An attribute can be modified with remove method, using key-value, Attribute overload or key

attr({'class': ".some fa fa-up", 'xxx': "fa fa-up"})
  .remove({'class': "fa-up"})
  .remove({'xxx': "fa"})
  .remove({'xxx': "fa-up"})

renders

class='.some fa' xxx=''
attr({'class': ".some fa fa-up", 'xxx': "fa fa-up"}).remove('class')

renders

xxx='fa fa-up'

see unit tests for other examples

Layouts:

An example of page layout:

from pytagsup.html import *

class Layout:

  def __init__(self, title, body):
    self._title = title
    self._body = body
  
  def render(self):
    return (
      html5(
        head(
          meta(attr({'charset': "utf-8"})),
          meta(attr({'http-equiv': "X-UA-Compatible", 'content': "IE=edge"})),
          meta(attr({'name': "viewport", 'content': "width=device-width, initial-scale=1"})),
          title(text(self._title)),
          link(attr({'rel': "stylesheet", 'href': "/css/bootstrap.min.css"})),
          link(attr({'rel': "stylesheet", 'href': "/css/app.css"}))
        ),
        body(
          self._body,
          script(attr({'src': "/js/jquery.min.js"})),
          script(attr({'src': "/js/bootstrap.min.js"}))
        )
      ).render()
    )

An example of table using reduce:

data = [{ 'th1': "value1", 'th2': "value2" }, { 'th1': "value3", 'th2': "value4" }]
header = data[0].keys()

table(attr({'class': "table"}),
  thead(
    reduce(
      lambda tr, h: tr.add(th(text(h))),
      header,
      tr()
    )
  ),
  reduce(
    lambda tbody, record: tbody.add(
      reduce(
        lambda row, x: row.add(td(text(record[x]))),
        header,
        tr()
      )
    ),
    data,
    tbody()
  )
)

Element

Ruby-Tags defines Text, Void, NonVoid and Group elements (see W3C Recommendation).

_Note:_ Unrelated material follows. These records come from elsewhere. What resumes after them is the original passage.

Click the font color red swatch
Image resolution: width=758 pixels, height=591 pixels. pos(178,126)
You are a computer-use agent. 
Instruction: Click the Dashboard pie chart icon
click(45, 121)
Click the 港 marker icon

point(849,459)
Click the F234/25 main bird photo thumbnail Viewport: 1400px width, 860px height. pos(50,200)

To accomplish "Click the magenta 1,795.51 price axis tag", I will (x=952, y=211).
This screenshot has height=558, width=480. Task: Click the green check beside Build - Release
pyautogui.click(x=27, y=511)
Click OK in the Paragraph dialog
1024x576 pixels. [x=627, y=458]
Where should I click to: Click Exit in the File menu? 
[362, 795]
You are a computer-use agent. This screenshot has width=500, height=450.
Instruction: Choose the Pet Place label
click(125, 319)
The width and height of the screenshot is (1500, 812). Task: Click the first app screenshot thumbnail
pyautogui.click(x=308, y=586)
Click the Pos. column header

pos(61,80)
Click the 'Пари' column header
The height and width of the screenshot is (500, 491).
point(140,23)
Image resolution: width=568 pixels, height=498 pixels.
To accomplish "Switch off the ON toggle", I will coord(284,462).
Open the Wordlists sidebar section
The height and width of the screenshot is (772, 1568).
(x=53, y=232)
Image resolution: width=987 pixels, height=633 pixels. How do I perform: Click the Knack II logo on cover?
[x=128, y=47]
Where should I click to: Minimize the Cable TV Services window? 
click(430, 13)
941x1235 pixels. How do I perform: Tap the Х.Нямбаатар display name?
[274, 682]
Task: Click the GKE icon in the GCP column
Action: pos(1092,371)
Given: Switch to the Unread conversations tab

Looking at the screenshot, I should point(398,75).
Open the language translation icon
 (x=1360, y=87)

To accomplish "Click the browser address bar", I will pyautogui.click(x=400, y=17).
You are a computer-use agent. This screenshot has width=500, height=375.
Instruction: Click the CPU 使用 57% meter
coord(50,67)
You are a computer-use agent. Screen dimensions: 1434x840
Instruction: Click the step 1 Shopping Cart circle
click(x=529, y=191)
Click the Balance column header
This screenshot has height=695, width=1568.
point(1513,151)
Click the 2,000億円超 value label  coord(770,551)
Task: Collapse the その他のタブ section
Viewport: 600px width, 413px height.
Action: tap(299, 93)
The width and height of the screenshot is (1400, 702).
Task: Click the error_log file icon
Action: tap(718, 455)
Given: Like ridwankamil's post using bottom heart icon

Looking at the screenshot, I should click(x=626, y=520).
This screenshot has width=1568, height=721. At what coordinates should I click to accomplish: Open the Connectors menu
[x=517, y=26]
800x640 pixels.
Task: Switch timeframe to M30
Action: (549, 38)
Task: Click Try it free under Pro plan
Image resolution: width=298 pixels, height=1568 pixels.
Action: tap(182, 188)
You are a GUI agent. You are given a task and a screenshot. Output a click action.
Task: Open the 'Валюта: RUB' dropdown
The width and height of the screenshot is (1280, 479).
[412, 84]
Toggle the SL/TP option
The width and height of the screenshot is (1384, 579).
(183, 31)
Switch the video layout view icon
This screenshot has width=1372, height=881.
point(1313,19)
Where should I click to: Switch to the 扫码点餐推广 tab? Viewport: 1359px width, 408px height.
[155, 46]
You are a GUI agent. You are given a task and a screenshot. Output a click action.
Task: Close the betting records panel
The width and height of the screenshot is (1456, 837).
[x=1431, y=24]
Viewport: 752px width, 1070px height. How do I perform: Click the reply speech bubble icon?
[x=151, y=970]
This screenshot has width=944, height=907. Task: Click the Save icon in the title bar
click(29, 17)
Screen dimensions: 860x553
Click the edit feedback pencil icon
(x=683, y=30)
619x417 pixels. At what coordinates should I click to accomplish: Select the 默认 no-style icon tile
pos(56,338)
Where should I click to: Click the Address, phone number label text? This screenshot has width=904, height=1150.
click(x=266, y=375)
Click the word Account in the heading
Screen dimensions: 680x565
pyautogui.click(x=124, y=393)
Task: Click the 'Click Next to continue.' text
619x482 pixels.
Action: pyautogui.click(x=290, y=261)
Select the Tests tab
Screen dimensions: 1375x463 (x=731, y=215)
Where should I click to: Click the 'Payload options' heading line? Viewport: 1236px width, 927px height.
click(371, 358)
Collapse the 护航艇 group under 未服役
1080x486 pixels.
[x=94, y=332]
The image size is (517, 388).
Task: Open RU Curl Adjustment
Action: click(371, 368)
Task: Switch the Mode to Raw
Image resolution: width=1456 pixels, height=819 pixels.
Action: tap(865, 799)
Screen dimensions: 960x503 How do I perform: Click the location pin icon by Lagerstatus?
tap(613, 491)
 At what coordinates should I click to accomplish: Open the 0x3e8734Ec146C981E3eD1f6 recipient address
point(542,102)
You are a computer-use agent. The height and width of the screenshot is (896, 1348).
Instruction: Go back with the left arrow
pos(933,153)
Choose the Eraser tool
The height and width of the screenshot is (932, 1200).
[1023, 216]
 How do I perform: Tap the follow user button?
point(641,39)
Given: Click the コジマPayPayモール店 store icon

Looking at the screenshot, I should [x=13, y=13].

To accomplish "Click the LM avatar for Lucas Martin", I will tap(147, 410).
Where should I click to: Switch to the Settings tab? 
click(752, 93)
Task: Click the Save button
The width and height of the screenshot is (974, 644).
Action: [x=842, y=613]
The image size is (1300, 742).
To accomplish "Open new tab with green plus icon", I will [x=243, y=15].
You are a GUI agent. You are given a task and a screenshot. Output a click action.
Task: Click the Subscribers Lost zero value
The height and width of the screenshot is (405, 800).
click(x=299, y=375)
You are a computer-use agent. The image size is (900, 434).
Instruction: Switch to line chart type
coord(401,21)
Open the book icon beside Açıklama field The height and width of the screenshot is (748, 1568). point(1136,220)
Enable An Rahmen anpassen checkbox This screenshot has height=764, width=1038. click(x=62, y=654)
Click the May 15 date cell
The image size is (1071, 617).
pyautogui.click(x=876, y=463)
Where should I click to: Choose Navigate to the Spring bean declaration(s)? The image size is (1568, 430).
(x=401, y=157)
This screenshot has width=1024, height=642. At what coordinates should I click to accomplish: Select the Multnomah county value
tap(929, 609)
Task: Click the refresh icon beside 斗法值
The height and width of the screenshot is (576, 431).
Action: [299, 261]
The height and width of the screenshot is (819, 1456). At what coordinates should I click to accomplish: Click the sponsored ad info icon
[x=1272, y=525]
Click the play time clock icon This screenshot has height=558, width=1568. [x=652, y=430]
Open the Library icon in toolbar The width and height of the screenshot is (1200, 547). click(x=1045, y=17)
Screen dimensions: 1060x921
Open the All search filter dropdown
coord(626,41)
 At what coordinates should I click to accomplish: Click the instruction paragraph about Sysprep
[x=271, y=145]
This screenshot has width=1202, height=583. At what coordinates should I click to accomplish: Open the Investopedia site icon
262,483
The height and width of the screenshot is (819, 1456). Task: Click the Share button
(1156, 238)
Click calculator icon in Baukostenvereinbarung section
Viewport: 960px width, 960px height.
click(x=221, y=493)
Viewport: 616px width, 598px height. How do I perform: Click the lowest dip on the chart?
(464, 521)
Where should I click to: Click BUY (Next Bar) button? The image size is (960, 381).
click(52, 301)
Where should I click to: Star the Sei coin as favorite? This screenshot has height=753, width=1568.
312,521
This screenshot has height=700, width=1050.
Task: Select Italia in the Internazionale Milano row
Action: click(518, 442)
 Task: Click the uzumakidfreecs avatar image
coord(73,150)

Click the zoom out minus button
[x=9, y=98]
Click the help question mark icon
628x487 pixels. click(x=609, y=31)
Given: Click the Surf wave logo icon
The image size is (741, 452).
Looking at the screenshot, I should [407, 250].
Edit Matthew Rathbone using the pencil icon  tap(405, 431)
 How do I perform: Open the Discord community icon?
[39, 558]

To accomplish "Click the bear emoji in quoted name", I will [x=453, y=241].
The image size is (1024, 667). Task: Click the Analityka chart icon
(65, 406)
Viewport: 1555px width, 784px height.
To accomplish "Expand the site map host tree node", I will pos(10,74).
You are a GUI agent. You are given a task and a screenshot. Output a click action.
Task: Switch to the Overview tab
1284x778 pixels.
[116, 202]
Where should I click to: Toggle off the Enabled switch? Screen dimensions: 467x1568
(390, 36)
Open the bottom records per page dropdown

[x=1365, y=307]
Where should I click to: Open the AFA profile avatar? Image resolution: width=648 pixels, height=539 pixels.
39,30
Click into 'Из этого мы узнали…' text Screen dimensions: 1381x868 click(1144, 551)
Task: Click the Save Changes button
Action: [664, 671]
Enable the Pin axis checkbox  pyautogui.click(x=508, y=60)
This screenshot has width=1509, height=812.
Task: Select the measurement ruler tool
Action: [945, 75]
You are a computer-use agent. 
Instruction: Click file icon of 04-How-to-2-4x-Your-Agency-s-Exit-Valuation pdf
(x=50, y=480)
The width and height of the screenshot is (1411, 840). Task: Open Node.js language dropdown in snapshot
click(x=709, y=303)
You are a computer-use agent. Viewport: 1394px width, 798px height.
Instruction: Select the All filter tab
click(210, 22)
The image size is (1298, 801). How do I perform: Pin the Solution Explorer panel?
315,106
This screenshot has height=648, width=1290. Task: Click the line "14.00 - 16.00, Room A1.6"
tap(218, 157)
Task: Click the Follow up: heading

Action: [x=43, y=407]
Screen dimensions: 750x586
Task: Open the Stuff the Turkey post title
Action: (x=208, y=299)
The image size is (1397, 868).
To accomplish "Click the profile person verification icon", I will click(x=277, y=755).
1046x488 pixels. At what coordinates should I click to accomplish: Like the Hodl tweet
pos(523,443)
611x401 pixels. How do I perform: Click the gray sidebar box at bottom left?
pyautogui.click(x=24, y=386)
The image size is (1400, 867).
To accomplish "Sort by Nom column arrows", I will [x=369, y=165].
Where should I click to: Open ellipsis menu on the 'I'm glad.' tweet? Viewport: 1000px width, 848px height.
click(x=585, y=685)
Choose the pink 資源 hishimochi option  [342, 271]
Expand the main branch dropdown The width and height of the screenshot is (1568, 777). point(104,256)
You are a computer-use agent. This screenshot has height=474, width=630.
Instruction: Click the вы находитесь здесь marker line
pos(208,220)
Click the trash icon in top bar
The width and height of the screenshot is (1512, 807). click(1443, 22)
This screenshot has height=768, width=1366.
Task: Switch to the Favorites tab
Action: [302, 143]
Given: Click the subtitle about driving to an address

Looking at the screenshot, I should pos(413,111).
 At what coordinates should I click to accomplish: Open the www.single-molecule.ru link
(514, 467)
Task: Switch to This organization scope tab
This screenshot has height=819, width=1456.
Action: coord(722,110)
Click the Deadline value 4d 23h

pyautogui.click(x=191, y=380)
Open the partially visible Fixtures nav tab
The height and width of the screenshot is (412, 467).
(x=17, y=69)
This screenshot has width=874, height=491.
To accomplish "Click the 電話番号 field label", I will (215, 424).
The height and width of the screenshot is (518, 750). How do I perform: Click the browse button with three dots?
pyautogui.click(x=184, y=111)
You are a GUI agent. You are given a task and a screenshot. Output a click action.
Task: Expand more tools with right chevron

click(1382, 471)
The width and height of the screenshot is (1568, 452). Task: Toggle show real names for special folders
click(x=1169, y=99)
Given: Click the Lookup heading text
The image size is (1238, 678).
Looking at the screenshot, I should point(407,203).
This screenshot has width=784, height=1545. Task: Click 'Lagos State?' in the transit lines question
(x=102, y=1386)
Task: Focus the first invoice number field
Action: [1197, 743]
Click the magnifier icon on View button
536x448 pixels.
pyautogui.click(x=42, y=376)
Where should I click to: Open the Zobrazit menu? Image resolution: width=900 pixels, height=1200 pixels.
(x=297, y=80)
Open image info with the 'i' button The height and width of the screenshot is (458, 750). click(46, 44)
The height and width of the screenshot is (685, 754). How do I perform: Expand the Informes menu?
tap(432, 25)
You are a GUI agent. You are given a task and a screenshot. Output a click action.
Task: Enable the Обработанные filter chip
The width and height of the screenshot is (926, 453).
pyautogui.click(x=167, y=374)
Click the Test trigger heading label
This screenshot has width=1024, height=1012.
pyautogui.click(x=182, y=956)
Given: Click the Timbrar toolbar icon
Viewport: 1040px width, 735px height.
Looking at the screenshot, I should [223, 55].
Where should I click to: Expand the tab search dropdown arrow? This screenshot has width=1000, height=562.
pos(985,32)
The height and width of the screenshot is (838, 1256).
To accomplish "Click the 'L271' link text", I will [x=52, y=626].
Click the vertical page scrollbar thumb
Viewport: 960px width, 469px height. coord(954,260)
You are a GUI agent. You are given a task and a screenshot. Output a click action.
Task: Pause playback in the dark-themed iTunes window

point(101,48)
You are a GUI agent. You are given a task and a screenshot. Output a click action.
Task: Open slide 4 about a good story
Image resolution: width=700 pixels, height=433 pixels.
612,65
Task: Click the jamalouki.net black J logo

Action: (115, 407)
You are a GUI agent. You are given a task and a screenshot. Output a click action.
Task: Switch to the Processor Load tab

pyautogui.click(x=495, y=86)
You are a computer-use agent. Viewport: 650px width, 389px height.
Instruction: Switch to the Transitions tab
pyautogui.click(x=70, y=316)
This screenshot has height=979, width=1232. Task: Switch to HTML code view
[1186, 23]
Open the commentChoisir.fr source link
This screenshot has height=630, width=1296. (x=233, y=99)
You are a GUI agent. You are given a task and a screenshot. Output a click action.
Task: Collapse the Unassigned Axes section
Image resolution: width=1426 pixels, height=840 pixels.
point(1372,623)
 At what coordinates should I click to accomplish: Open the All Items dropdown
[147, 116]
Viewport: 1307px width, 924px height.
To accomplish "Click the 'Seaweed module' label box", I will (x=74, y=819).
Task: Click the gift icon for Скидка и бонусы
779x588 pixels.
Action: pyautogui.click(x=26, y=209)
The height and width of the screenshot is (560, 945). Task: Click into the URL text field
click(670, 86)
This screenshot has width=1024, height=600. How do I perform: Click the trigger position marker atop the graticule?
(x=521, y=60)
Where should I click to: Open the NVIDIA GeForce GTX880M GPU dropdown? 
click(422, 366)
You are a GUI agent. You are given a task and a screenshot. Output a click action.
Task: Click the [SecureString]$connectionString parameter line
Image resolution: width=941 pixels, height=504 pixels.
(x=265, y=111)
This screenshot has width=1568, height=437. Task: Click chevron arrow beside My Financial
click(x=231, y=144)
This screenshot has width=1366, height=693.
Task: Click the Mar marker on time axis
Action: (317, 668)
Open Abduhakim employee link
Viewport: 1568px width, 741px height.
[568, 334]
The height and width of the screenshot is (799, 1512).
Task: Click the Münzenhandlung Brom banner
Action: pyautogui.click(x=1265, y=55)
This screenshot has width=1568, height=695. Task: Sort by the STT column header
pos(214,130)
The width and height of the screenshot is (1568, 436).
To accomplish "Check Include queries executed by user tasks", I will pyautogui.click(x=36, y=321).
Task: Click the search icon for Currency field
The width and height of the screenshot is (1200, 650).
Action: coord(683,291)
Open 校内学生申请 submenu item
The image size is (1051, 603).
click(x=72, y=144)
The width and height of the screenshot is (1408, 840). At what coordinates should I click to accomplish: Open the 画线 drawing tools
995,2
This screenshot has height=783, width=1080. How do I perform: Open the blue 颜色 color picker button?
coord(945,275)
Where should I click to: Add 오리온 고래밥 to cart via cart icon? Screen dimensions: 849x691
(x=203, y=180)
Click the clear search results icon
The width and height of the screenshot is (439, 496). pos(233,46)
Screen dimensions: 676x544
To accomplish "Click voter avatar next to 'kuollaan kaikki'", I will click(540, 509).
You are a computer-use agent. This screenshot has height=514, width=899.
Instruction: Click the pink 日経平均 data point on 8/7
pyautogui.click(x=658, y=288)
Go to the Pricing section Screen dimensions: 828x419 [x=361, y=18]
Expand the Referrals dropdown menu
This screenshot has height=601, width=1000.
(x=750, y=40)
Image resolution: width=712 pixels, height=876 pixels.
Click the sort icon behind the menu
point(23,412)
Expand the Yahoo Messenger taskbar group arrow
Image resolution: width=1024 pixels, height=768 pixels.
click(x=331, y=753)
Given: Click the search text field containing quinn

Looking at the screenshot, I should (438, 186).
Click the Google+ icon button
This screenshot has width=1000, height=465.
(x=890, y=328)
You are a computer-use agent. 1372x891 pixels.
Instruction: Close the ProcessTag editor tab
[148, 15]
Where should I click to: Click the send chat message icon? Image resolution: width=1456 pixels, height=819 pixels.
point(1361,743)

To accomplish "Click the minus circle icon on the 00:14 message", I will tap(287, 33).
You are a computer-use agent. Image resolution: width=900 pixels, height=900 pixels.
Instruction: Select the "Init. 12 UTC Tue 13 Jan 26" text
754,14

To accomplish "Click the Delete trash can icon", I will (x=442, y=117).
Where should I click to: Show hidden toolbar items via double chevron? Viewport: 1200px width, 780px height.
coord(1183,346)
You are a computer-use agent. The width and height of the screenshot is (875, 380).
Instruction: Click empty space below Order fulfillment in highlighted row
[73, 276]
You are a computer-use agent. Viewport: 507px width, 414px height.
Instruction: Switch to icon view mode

Every tag method (e.g. html5, body and so on) is defined as method using a Void or NonVoid element in accordance with W3C Recommendation.

To avoid built-in shadowing builtins module must be used, e.g.

import builtins

div(*builtins.map(lambda t: p(text(t)), ['x', 'y', 'z']))

To render text use text method.

text("aaa")

To render list of Elements you can use dummy group method or directly unpack argument lists

...
l = builtins.map(lambda t: li(text(t)), ['a', 'b', 'c'])
ul(
  group(*l)
)

...
ul(
  group(*builtins.map(lambda x: li(text(x)), ['a', 'b', 'c']))
)
...

You can also use add method to add children/sibling to a NonVoid/Void element respectively, for example:

...
g = group()
for x in ['a', 'b', 'c']:
  g.add(li(text(x)))
...
	
ul = ul()
for x in ['a', 'b', 'c']:
  ul.add(li(text(x)))

Or in a builder/fluent syntax way:

(
  ul()
    .add(li(text("item 1")))
    .add(li(text("item 2")))
    .add(li(text("item 3")))	
)  
(
  div(attr({'class': "xxx"}))
    .add(span(text("content")))
    .add(p(text("other content")))
)

Elements are equal ignoring attribute order definition, for example:

def test_equality(self):
  div1 = NonVoid("div", Attribute({'a': "b", 'c': "d"}))
  div2 = NonVoid("div", Attribute({'c': "d", 'a': "b"}))

  assert div1 == div2

see unit tests for other examples

Development

After checking out the repo, run pytest to run the tests.

Contributing

Bug reports and pull requests are welcome on GitHub at https://github.com/manlioGit/pytagsup.

License

The package is available as open source under the terms of the MIT License.